## WORK REQUEST
According to the text about becoming the voice of Cinderella, how many girls had reportedly auditioned for the part?

## SOURCE TEXT
I met Jerry Livingston and Mack David there. When they came to California, where I had moved and was working at that time, to present songs to Walt for a movie - I didn't know which one. They called and asked me if I would record some songs for a movie. I went into a studio with them and we did "Bibbidi-Bobbidi-Boo," "A Dream is a Wish Your Heart Makes," and "So This is Love." And I said goodbye to them (Jerry and Mack)."

Two days later, Woods received a call saying that Walt Disney wanted to see her.

"He said, 'I've listened to the songs, now we've met and talked, how would you like to be Cinderella?' And that's really the way I got the part. I didn't even know they were auditioning and by that time, I was told they had auditioned over 300 girls. Needless to say, it was one of the biggest thrills of my life, and when I started working on the movie and with Walt, I knew I would never meet anyone like him again."

Classic film fans are always curious about working with the legend himself.

Saved data entries
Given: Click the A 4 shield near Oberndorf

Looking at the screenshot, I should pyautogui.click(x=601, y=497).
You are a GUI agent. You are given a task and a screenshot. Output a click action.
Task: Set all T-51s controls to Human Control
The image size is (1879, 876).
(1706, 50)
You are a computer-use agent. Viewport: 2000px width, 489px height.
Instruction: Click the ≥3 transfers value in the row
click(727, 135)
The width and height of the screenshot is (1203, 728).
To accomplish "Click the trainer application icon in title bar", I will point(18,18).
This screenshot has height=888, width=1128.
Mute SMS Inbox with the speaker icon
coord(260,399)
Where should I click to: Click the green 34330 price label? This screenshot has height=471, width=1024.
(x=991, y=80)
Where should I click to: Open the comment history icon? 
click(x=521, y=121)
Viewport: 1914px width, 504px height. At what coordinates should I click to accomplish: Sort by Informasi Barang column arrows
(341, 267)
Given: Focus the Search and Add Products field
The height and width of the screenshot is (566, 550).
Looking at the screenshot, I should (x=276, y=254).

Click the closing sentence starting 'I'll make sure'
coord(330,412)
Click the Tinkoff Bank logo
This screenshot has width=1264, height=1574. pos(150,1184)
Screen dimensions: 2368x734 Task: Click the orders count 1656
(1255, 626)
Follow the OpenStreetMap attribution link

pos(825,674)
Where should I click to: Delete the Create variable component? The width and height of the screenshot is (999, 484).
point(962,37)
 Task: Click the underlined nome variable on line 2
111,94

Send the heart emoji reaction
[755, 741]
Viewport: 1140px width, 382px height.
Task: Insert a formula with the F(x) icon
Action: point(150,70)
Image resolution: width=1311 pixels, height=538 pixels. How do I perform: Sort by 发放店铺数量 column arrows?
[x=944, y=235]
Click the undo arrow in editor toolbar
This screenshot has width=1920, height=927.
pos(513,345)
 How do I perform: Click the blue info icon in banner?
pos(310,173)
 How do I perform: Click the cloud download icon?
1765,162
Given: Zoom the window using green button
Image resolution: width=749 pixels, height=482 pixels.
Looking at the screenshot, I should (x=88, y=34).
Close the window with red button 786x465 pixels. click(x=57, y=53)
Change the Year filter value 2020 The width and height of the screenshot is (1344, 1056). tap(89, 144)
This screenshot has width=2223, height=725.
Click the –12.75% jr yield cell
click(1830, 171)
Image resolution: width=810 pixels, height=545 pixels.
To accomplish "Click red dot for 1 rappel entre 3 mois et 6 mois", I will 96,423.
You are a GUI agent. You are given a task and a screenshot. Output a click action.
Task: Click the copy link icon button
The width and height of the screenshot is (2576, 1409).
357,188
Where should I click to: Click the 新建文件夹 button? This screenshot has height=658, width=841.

## TASK RESPONSE
Over 300 girls.